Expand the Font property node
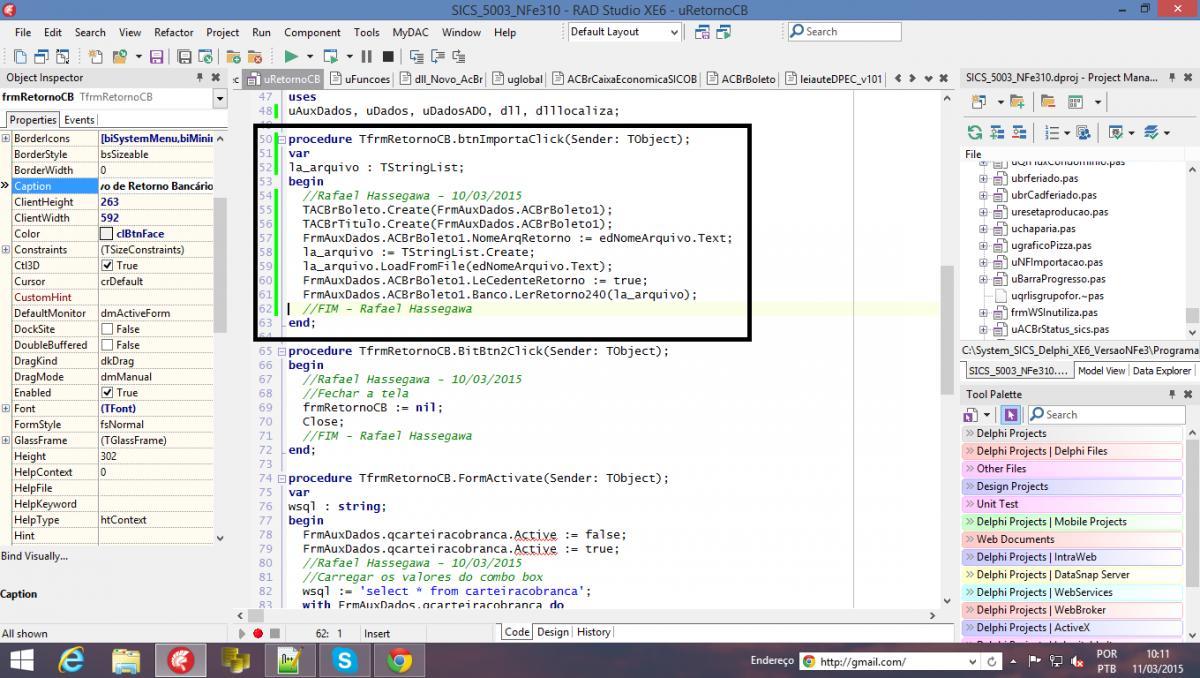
==
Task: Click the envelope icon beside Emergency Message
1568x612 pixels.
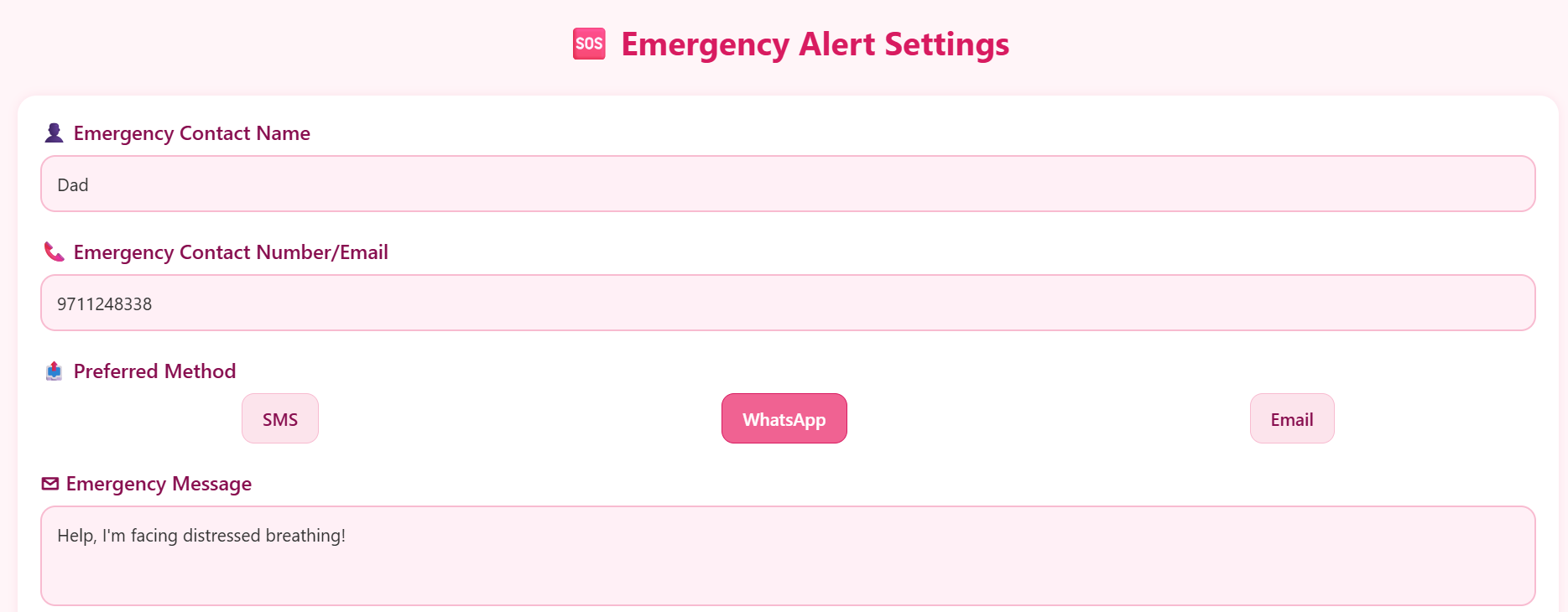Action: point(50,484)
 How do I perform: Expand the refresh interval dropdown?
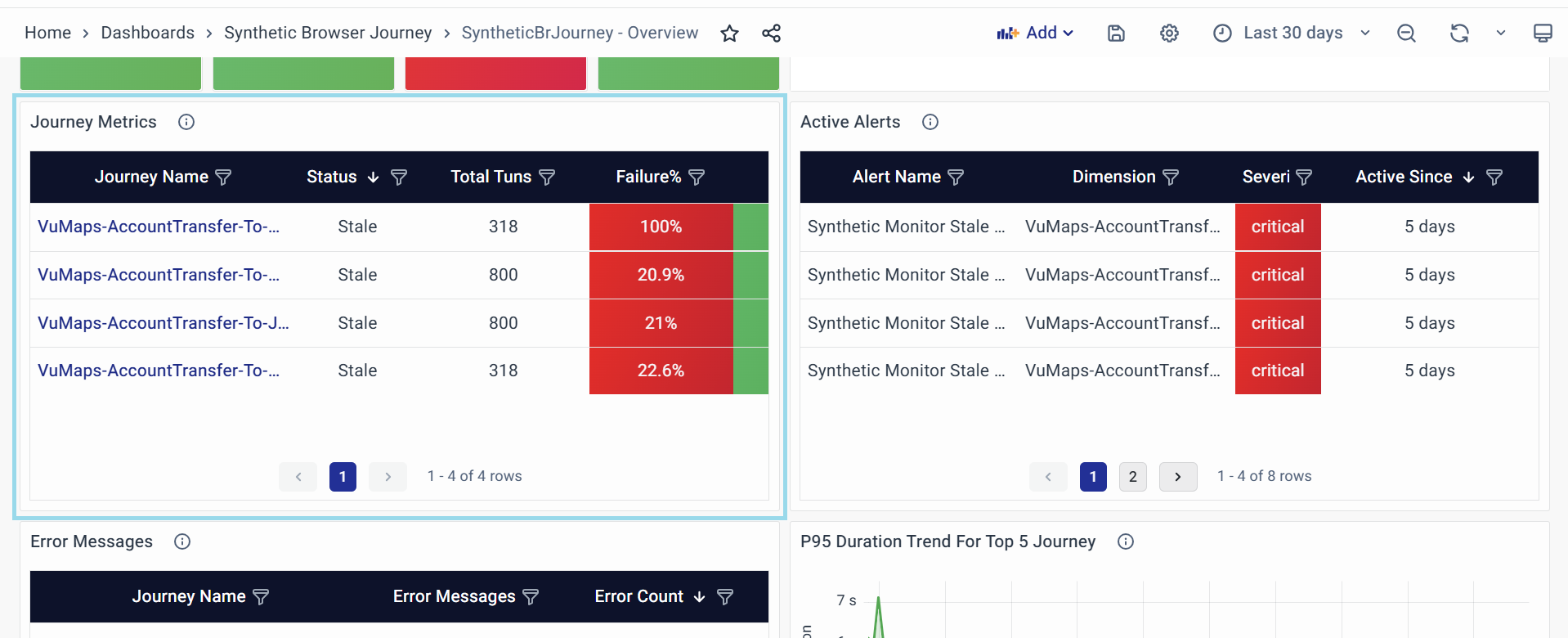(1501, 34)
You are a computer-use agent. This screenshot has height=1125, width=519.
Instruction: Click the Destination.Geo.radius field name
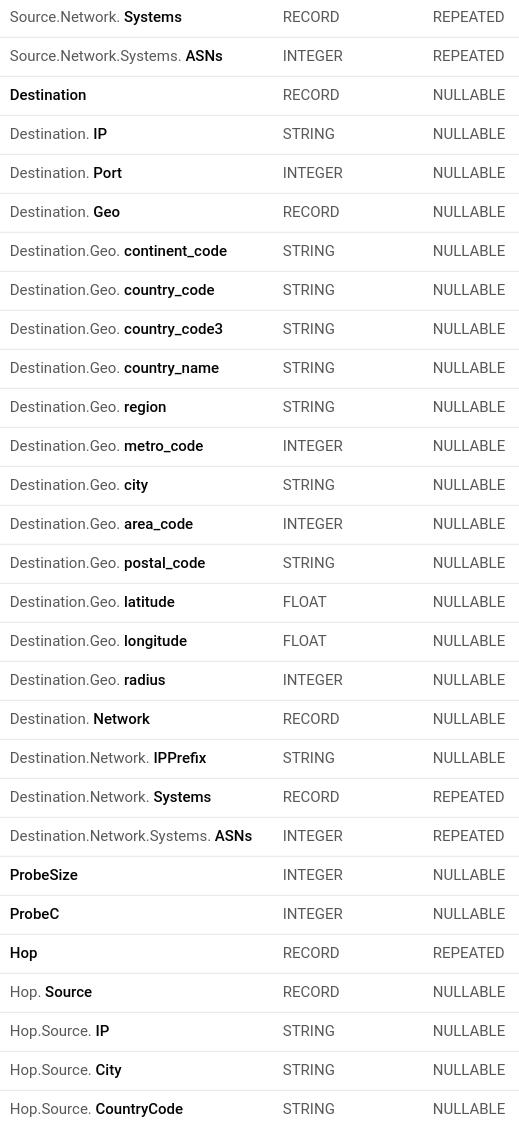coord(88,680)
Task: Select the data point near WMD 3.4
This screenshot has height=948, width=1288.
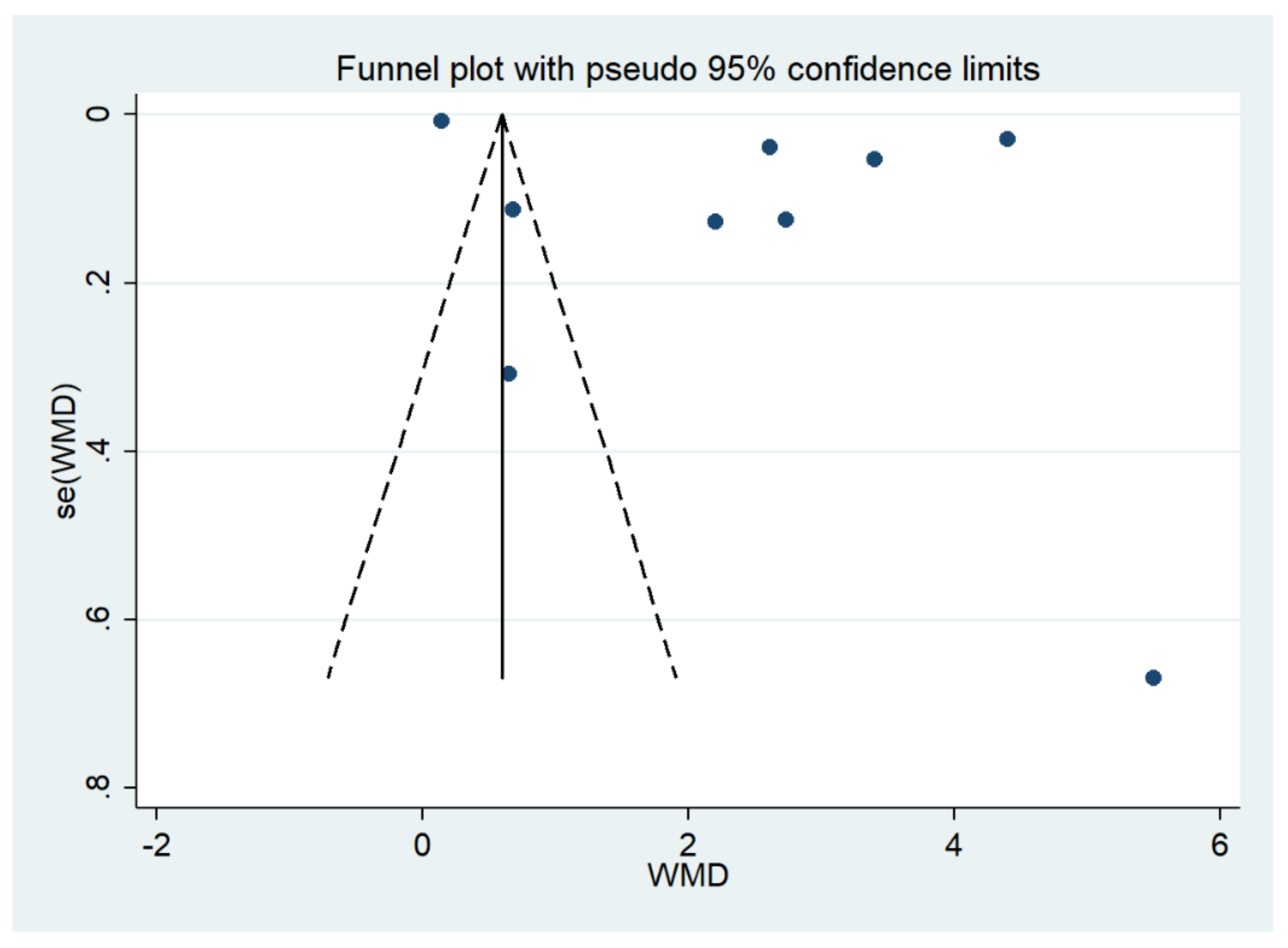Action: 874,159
* * *
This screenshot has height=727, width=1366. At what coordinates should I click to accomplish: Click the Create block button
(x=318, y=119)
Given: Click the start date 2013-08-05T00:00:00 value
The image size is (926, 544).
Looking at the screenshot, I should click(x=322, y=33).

WHAT TO WORK ON
Among the lines of the data, find every one that holds "Task" and copy it.

YOUR RESPONSE
Task: Click the envelope icon beside Emergency Message
Task: Select the data point near WMD 3.4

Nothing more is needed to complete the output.